The invention relates to a method for manufacturing a high-k gate dielectric layer. The high-k gate dielectric layer is deposited on the surface of a clean silicon carbide epitaxial wafer after cleaning by using a physical or chemical vapor deposition method. These growths are low-temperature thin film growth methods (150-500°C), which avoid the high-temperature process in thermal oxidation, so help to reduce the impurity content in the dielectric layer, and at the same time reduce the SiC/SiO ₂ interface by carbon clusters, impurities caused by the interface state. Taking Al ₂ O ₃ as an example, its k value is 9-10 and its forbidden band width is 8.7-8.8 eV. Due to its high k value and forbidden band width, it will withstand lower electric field strength in device applications, thus avoiding premature breakdown of the gate dielectric. The invention relates to a manufacturing method of low-temperature ohmic contact. A carbon/nickel stack structure is deposited on the surface of heavily doped silicon carbide, and ohmic contact can be achieved by performing multiple annealing. In the traditional SiC ohmic contact manufacturing process, the SiC/Ni structure needs to be rapidly annealed at high temperature (~1000°C), and such a high temperature will cause the crystallization of the high-k gate dielectric, resulting in problems such as large leakage current. By introducing carbon into the nickel-based ohmic contact, the invention reduces the Schottky barrier height between the metal semiconductors and realizes the preparation of the ohmic contact under relatively low temperature annealing conditions.

beneficial effect

The present invention prepares silicon carbide MOSFET based on high-k gate dielectric and low-temperature ohmic contact process. Compared with traditional SiC power MOSFET, the present invention has the advantage of using high-k dielectric as gate dielectric, which reduces the density of carbon clusters at the interface and improves channel migration. Rate. The experimental data show that the interface state density of Al-based high-k gate dielectric grown by ALD deposition can reach 10 ¹¹ -10 ¹² cm ^-2 eV ^-1 , which is lower than that of SiO ₂ prepared by thermal oxidation (4× 10 ¹² -10 ¹³ cm ^-2 eV ^-1 ). The mobility can also be increased from 25-30 cm ² /Vs to 30-50 cm ² /Vs.

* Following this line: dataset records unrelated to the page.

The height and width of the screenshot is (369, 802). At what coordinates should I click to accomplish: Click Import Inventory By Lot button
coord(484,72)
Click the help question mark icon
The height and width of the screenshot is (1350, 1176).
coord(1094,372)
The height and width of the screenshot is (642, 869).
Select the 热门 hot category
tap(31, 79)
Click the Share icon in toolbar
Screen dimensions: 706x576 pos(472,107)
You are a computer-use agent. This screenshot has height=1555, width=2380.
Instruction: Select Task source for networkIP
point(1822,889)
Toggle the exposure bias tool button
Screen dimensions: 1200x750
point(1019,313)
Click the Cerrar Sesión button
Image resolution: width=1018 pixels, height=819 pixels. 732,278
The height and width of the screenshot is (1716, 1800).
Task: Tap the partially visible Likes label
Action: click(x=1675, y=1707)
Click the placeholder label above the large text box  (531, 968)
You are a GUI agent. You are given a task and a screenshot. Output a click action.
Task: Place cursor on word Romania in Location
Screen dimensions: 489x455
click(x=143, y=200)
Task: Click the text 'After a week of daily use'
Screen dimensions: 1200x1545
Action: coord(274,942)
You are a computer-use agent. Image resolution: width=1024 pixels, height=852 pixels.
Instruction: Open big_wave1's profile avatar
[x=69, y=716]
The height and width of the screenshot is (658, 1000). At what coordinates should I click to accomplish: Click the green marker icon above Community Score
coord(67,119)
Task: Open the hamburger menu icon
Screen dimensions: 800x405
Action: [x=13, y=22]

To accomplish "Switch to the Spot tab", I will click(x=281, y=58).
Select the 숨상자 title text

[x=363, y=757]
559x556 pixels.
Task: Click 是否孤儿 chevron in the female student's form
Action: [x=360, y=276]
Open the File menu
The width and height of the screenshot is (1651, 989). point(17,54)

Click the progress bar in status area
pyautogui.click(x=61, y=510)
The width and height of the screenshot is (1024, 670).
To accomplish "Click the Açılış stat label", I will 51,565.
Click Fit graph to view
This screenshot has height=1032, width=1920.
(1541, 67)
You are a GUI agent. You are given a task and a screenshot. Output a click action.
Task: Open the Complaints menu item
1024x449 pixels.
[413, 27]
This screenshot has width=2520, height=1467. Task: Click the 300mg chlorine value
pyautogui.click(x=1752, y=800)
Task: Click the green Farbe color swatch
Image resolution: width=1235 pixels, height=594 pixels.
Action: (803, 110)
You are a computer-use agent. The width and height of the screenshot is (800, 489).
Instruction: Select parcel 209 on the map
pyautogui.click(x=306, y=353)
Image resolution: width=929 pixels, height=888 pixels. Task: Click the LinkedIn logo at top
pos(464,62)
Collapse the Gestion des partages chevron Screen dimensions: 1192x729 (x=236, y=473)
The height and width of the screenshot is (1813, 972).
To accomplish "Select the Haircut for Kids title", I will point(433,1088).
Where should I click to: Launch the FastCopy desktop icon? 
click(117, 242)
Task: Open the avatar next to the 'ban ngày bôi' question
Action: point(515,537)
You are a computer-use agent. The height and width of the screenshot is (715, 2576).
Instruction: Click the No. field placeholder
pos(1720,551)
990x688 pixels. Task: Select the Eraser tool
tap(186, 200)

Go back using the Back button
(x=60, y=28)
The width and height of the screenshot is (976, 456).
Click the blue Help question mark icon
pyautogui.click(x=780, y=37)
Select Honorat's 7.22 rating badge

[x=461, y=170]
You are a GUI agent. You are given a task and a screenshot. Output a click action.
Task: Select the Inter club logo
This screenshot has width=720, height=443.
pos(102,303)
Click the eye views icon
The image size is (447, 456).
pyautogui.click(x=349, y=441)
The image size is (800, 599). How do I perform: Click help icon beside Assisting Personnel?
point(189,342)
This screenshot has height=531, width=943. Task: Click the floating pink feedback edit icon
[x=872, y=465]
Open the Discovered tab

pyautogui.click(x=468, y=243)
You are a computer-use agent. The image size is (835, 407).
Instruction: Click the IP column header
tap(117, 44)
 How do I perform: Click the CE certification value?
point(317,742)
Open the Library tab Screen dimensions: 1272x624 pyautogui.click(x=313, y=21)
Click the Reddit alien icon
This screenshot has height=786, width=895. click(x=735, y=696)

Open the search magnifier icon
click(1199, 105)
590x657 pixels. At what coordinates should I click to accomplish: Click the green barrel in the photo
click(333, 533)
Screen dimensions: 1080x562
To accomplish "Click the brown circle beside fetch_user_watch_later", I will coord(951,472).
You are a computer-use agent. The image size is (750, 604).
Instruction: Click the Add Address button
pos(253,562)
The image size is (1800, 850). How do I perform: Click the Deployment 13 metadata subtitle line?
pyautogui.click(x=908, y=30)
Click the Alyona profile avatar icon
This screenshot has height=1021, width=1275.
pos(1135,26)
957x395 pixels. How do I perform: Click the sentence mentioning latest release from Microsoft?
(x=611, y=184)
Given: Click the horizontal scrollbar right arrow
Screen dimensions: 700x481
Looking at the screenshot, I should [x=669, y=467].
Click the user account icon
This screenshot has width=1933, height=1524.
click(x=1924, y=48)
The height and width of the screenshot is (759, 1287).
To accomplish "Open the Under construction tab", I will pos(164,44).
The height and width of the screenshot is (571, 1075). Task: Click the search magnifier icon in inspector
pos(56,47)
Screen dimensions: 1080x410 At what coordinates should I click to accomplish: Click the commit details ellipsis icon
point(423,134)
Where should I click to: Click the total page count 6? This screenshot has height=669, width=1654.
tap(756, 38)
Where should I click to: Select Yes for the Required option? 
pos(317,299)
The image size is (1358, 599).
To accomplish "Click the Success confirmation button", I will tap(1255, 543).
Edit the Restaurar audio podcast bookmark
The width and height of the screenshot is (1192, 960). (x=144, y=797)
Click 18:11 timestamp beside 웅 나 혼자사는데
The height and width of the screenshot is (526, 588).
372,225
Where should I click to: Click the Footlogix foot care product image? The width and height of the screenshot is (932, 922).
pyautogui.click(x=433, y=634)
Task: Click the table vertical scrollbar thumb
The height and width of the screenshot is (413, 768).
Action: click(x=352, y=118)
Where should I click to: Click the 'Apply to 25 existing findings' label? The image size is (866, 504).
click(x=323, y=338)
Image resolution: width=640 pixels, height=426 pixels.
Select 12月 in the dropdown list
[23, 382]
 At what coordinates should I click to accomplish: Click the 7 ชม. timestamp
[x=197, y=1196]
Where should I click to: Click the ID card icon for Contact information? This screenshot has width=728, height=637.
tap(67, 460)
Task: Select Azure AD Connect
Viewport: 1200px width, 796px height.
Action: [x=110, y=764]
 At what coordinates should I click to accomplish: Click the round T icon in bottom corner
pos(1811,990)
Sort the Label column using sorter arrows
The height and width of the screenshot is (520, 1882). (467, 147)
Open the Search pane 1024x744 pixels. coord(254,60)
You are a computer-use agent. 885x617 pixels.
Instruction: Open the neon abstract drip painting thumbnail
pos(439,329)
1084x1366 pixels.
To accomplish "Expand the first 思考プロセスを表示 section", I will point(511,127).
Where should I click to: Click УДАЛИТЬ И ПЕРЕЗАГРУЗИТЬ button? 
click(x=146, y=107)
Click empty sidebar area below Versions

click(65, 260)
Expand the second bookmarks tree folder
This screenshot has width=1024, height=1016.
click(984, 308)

At the same time, when the device works in the reverse withstand voltage region, due to the high dielectric constant of the high-k dielectric, the electric field concentration effect in the gate dielectric is avoided, thereby preventing the early breakdown of the gate dielectric. In general, the dielectric constant of Al-based high-k dielectrics will increase from 3.9 to 7-10 compared to thermally oxidized SiO ₂ . According to Gauss's law, when SiC reaches the critical breakdown electric field (3MV/cm), the electric field strength in _SiO2 is 8.3MV/cm, while the electric field strength in high-k medium is only 3-4MV/cm, obviously the high-k medium When used as a gate dielectric, it is more difficult to break down, so that the high critical breakdown electric field of SiC can be fully utilized.

Description of drawings

FIG. 1 is a schematic cross-sectional structure diagram of an epitaxial layer of a SiC substrate of the present invention after forming an N+ source region and a P-type channel region.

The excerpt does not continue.